Work instruction:
The answer must consist of every line in the data that contains "computer".

(Data extract begins)

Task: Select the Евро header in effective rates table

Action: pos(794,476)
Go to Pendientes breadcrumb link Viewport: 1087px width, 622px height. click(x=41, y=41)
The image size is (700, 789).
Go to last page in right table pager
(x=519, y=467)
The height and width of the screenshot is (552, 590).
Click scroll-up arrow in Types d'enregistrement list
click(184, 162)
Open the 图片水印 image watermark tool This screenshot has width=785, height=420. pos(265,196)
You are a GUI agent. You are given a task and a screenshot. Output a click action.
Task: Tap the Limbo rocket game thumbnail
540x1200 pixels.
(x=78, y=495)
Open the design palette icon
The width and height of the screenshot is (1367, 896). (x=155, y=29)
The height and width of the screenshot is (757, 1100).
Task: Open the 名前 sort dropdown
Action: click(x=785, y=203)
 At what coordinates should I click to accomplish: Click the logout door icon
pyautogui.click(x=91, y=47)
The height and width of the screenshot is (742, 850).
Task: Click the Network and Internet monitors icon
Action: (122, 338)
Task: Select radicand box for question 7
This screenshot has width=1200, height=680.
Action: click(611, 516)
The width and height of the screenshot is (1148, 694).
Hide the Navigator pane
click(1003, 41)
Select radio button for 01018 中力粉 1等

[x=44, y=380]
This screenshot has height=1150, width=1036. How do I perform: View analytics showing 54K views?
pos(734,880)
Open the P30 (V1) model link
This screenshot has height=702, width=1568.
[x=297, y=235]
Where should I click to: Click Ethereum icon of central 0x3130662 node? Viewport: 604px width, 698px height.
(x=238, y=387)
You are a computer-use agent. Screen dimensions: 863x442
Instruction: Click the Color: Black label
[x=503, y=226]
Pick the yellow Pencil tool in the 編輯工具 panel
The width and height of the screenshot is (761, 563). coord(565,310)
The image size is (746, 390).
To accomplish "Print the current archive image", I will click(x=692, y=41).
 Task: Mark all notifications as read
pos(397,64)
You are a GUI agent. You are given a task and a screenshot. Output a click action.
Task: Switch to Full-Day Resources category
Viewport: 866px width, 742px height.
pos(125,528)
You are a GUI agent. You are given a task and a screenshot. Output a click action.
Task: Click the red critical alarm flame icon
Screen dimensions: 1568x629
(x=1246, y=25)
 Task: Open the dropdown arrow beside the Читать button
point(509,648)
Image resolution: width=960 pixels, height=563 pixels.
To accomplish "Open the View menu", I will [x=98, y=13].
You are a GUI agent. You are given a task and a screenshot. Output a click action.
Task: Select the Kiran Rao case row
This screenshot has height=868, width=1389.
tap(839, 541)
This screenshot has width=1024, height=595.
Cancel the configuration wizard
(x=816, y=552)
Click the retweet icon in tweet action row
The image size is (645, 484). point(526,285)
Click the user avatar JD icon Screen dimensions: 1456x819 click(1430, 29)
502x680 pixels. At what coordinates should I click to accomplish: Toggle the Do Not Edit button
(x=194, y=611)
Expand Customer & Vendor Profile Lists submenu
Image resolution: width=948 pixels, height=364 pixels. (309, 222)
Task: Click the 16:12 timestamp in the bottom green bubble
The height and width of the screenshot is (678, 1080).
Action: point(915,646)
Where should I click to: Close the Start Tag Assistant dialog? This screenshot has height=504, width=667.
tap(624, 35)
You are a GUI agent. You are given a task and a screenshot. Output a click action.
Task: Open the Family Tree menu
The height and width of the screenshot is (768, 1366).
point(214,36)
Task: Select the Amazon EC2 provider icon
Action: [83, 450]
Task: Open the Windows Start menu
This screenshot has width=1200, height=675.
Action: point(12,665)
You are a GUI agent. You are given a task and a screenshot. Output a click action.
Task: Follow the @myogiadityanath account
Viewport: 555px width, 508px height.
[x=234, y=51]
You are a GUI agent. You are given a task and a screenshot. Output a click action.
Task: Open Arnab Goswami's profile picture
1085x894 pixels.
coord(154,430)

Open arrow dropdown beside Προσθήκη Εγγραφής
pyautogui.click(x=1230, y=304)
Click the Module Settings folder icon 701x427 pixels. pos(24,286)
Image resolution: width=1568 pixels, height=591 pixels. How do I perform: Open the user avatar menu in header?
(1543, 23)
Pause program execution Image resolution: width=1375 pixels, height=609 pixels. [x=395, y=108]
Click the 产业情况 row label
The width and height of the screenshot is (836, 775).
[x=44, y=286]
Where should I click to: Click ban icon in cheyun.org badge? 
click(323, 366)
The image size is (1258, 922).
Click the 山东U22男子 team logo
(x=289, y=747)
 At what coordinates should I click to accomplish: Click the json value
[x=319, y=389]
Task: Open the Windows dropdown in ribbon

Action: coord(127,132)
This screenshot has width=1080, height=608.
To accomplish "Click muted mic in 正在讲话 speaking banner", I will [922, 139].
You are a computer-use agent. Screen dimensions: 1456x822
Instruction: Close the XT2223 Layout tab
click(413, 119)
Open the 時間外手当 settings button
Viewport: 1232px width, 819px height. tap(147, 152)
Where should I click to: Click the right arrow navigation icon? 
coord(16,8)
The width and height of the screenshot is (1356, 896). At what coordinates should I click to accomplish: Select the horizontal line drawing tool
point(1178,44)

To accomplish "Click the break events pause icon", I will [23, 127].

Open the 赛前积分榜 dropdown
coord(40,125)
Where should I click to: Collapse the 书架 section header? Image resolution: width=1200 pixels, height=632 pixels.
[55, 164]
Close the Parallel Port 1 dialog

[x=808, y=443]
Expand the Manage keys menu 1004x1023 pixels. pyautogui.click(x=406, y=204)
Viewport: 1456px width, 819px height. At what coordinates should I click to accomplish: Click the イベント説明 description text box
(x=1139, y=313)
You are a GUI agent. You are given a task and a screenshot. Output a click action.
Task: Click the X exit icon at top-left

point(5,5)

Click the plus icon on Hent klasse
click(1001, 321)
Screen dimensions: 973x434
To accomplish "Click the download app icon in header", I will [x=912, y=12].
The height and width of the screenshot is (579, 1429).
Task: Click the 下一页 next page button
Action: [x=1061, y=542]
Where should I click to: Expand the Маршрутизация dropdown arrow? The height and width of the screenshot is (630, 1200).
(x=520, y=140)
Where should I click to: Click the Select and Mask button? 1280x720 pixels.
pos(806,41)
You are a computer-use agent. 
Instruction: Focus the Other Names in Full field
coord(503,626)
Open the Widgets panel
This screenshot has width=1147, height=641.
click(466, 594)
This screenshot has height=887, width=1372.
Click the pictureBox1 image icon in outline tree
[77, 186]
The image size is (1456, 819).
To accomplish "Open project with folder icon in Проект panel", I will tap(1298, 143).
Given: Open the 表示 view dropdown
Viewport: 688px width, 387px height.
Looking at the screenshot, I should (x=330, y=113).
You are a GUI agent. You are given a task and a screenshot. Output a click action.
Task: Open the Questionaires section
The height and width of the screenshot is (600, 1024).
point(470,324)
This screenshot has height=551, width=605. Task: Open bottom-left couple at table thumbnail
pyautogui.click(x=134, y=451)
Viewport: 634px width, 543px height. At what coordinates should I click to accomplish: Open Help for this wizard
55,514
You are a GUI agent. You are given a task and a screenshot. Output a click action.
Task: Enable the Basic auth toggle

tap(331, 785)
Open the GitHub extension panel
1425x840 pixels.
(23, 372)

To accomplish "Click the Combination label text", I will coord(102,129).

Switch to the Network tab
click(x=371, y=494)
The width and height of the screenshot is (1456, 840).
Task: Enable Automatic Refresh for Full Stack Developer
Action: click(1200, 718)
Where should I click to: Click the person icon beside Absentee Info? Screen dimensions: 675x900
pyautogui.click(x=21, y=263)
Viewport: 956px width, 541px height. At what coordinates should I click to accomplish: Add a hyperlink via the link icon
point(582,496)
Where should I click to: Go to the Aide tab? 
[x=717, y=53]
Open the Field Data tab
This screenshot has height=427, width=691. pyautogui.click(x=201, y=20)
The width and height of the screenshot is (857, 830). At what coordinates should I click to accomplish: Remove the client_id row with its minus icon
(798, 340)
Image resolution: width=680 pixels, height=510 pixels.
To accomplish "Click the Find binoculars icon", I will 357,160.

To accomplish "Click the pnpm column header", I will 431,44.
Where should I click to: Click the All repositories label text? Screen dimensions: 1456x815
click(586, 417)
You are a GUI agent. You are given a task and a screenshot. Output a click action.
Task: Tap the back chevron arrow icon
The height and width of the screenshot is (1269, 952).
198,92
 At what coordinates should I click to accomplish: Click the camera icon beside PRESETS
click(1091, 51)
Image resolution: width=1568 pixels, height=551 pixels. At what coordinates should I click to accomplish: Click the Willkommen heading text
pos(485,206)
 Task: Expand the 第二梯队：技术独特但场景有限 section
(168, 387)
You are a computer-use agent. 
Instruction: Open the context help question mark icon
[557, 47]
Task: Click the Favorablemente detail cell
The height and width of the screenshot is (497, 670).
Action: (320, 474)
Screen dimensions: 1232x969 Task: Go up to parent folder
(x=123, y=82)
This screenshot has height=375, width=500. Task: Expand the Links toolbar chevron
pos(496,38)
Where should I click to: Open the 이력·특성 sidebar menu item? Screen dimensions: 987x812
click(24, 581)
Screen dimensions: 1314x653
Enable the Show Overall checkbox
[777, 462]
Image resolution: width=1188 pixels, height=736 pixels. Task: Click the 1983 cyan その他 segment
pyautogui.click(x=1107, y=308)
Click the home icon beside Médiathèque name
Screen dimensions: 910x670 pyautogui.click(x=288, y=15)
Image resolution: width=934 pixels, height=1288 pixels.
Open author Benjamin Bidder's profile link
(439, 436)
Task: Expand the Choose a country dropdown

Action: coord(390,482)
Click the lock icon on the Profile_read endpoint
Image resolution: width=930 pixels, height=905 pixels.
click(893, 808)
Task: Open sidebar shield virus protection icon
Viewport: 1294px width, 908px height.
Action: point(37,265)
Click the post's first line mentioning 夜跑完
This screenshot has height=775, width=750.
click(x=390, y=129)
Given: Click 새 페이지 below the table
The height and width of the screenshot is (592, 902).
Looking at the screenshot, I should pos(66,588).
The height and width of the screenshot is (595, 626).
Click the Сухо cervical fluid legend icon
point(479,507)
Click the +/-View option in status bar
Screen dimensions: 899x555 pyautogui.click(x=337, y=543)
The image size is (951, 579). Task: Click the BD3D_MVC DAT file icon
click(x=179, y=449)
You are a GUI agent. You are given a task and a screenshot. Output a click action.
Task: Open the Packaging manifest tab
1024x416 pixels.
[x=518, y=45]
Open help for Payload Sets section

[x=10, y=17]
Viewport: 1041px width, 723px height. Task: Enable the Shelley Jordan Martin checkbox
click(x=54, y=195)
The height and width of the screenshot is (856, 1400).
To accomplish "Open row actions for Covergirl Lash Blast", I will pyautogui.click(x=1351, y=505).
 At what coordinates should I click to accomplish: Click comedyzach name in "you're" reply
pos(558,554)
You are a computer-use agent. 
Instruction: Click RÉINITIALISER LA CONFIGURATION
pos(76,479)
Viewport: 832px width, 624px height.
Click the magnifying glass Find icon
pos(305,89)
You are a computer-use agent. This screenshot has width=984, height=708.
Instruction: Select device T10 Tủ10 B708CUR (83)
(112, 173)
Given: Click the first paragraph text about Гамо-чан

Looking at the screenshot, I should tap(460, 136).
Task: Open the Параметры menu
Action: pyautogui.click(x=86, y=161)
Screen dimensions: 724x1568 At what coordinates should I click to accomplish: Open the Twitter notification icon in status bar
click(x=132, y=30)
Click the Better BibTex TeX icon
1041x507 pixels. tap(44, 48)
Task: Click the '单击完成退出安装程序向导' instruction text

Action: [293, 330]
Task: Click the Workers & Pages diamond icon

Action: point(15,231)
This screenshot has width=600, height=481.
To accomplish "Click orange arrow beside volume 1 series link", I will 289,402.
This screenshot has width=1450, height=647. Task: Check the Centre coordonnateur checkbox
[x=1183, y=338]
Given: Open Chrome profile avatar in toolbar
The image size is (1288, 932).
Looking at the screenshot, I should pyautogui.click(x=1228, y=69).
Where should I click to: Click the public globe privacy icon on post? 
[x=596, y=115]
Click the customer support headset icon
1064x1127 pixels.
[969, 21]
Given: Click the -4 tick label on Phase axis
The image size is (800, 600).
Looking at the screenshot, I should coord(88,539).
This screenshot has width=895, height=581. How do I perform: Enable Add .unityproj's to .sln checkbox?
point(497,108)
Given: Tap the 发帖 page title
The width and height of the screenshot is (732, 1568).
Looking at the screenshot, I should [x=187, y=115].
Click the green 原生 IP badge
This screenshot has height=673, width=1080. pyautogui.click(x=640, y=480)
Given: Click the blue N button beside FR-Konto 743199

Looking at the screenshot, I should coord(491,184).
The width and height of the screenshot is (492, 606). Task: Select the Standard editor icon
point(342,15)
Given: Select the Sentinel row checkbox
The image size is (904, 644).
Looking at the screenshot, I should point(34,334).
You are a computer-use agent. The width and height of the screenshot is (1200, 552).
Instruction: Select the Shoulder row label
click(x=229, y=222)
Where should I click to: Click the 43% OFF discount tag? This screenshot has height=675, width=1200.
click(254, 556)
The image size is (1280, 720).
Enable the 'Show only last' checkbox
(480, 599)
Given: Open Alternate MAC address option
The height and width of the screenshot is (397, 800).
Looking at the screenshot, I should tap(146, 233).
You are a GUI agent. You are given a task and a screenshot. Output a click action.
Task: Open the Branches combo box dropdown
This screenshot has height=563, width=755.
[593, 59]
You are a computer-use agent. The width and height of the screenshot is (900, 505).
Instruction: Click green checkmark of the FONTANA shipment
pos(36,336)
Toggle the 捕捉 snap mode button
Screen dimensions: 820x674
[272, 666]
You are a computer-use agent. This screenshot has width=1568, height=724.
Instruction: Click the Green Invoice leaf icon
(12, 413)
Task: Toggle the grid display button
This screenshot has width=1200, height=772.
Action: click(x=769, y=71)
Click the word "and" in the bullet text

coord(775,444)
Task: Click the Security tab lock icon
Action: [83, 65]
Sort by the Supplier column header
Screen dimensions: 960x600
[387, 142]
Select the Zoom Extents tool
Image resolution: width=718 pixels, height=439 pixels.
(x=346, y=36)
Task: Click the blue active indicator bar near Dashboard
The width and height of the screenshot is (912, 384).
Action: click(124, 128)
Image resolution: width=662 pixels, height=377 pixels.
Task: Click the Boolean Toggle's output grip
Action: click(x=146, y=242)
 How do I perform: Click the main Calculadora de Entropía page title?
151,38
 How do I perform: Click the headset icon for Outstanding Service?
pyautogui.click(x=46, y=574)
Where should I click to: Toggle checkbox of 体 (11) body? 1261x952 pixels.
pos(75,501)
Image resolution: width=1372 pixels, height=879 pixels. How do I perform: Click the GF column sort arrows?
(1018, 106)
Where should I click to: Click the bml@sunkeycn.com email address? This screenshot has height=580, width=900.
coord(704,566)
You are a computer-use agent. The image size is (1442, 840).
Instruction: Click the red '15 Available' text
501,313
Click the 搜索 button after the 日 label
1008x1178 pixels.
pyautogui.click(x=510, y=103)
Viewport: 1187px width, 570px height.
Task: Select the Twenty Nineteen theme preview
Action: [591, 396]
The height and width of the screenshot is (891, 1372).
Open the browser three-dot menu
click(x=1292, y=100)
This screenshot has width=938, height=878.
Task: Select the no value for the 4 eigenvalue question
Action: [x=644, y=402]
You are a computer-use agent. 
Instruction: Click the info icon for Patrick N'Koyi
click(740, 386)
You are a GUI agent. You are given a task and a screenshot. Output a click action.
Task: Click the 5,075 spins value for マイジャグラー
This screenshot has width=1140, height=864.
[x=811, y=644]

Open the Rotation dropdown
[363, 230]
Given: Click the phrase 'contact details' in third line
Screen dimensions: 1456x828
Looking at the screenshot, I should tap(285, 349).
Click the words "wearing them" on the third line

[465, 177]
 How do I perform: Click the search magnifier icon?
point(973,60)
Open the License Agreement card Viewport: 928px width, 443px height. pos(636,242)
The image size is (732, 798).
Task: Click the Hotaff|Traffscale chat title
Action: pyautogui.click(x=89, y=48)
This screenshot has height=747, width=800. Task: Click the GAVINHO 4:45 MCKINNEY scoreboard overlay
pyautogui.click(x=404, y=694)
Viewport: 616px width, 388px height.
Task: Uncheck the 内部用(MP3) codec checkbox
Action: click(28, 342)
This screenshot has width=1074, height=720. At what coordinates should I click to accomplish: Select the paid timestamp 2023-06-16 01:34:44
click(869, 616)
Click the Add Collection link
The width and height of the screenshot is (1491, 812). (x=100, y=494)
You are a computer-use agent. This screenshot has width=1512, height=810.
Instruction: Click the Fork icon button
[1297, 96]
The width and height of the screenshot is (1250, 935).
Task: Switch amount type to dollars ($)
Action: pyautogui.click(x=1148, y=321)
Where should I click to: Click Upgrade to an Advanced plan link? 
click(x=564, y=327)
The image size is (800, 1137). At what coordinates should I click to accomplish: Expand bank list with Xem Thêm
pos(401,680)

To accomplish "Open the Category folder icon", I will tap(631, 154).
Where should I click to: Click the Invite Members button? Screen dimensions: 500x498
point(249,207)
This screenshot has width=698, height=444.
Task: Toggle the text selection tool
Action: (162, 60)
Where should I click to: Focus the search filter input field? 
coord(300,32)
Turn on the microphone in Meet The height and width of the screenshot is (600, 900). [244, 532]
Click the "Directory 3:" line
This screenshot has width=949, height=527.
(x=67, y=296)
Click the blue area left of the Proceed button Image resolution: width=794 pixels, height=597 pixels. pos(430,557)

(Data extract ends)

Task solution:
You are a computer-use agent. Screen dimensions: 863x442
You are a computer-use agent. Screen dimensions: 1456x822
You are a computer-use agent. 
You are a computer-use agent. 
You are a computer-use agent. 
You are a computer-use agent. This screenshot has width=984, height=708.
You are a computer-use agent. The width and height of the screenshot is (1200, 552).
You are a computer-use agent. The width and height of the screenshot is (900, 505).
You are a computer-use agent. This screenshot has width=1568, height=724.
You are a computer-use agent. The image size is (1442, 840).
You are a computer-use agent. 
You are a computer-use agent. This screenshot has width=1512, height=810.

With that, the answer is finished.